> _Activity_: Write the records out once more, exactly as they appear below.

___ Data excerpts ___

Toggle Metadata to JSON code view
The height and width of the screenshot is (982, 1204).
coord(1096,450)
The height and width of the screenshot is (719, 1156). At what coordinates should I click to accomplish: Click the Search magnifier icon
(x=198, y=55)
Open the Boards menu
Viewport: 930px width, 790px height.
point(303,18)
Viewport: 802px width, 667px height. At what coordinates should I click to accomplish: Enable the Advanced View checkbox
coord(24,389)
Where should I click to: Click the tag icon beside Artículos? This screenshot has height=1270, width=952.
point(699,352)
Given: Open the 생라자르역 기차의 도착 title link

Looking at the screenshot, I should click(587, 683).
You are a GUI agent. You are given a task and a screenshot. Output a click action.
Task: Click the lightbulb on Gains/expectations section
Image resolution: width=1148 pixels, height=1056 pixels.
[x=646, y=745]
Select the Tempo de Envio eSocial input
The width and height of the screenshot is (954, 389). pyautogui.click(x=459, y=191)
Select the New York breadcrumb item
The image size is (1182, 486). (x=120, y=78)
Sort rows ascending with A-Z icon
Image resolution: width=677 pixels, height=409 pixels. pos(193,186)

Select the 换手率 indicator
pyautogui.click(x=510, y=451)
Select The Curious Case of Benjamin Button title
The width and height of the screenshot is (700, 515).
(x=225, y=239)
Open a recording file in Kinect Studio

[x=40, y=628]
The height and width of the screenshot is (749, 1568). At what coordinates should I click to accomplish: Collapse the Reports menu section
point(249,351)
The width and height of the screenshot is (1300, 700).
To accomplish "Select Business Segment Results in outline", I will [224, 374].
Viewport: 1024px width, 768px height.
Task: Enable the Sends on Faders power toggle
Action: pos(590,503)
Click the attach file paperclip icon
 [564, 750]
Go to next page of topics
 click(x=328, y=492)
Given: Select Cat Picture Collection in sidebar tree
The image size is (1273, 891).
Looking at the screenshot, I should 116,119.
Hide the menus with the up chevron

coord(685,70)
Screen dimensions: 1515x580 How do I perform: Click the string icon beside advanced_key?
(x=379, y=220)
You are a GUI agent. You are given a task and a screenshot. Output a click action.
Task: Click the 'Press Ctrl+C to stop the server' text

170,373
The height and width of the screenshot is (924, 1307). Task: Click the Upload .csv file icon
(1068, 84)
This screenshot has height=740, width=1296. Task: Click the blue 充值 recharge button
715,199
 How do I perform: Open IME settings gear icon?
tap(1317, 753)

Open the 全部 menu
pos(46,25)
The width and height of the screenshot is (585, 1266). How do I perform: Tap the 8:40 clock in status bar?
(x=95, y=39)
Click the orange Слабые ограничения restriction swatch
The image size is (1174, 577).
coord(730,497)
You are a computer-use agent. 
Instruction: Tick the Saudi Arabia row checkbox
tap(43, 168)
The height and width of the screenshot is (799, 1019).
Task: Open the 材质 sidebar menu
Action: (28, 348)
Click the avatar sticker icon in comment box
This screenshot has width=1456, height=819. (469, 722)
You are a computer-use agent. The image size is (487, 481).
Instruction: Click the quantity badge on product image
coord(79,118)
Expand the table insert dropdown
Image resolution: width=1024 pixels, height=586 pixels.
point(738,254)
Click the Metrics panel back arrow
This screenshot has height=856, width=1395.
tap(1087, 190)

___

> _Answer to the problem_:
Toggle Metadata to JSON code view
The height and width of the screenshot is (982, 1204).
coord(1096,450)
The height and width of the screenshot is (719, 1156). At what coordinates should I click to accomplish: Click the Search magnifier icon
(x=198, y=55)
Open the Boards menu
Viewport: 930px width, 790px height.
point(303,18)
Viewport: 802px width, 667px height. At what coordinates should I click to accomplish: Enable the Advanced View checkbox
coord(24,389)
Where should I click to: Click the tag icon beside Artículos? This screenshot has height=1270, width=952.
point(699,352)
Given: Open the 생라자르역 기차의 도착 title link

Looking at the screenshot, I should click(587, 683).
You are a GUI agent. You are given a task and a screenshot. Output a click action.
Task: Click the lightbulb on Gains/expectations section
Image resolution: width=1148 pixels, height=1056 pixels.
[x=646, y=745]
Select the Tempo de Envio eSocial input
The width and height of the screenshot is (954, 389). pyautogui.click(x=459, y=191)
Select the New York breadcrumb item
The image size is (1182, 486). (x=120, y=78)
Sort rows ascending with A-Z icon
Image resolution: width=677 pixels, height=409 pixels. pos(193,186)

Select the 换手率 indicator
pyautogui.click(x=510, y=451)
Select The Curious Case of Benjamin Button title
The width and height of the screenshot is (700, 515).
(x=225, y=239)
Open a recording file in Kinect Studio

[x=40, y=628]
The height and width of the screenshot is (749, 1568). At what coordinates should I click to accomplish: Collapse the Reports menu section
point(249,351)
The width and height of the screenshot is (1300, 700).
To accomplish "Select Business Segment Results in outline", I will [224, 374].
Viewport: 1024px width, 768px height.
Task: Enable the Sends on Faders power toggle
Action: pos(590,503)
Click the attach file paperclip icon
 [564, 750]
Go to next page of topics
 click(x=328, y=492)
Given: Select Cat Picture Collection in sidebar tree
The image size is (1273, 891).
Looking at the screenshot, I should 116,119.
Hide the menus with the up chevron

coord(685,70)
Screen dimensions: 1515x580 How do I perform: Click the string icon beside advanced_key?
(x=379, y=220)
You are a GUI agent. You are given a task and a screenshot. Output a click action.
Task: Click the 'Press Ctrl+C to stop the server' text

170,373
The height and width of the screenshot is (924, 1307). Task: Click the Upload .csv file icon
(1068, 84)
This screenshot has height=740, width=1296. Task: Click the blue 充值 recharge button
715,199
 How do I perform: Open IME settings gear icon?
tap(1317, 753)

Open the 全部 menu
pos(46,25)
The width and height of the screenshot is (585, 1266). How do I perform: Tap the 8:40 clock in status bar?
(x=95, y=39)
Click the orange Слабые ограничения restriction swatch
The image size is (1174, 577).
coord(730,497)
You are a computer-use agent. 
Instruction: Tick the Saudi Arabia row checkbox
tap(43, 168)
The height and width of the screenshot is (799, 1019).
Task: Open the 材质 sidebar menu
Action: (28, 348)
Click the avatar sticker icon in comment box
This screenshot has width=1456, height=819. (469, 722)
You are a computer-use agent. The image size is (487, 481).
Instruction: Click the quantity badge on product image
coord(79,118)
Expand the table insert dropdown
Image resolution: width=1024 pixels, height=586 pixels.
point(738,254)
Click the Metrics panel back arrow
This screenshot has height=856, width=1395.
tap(1087, 190)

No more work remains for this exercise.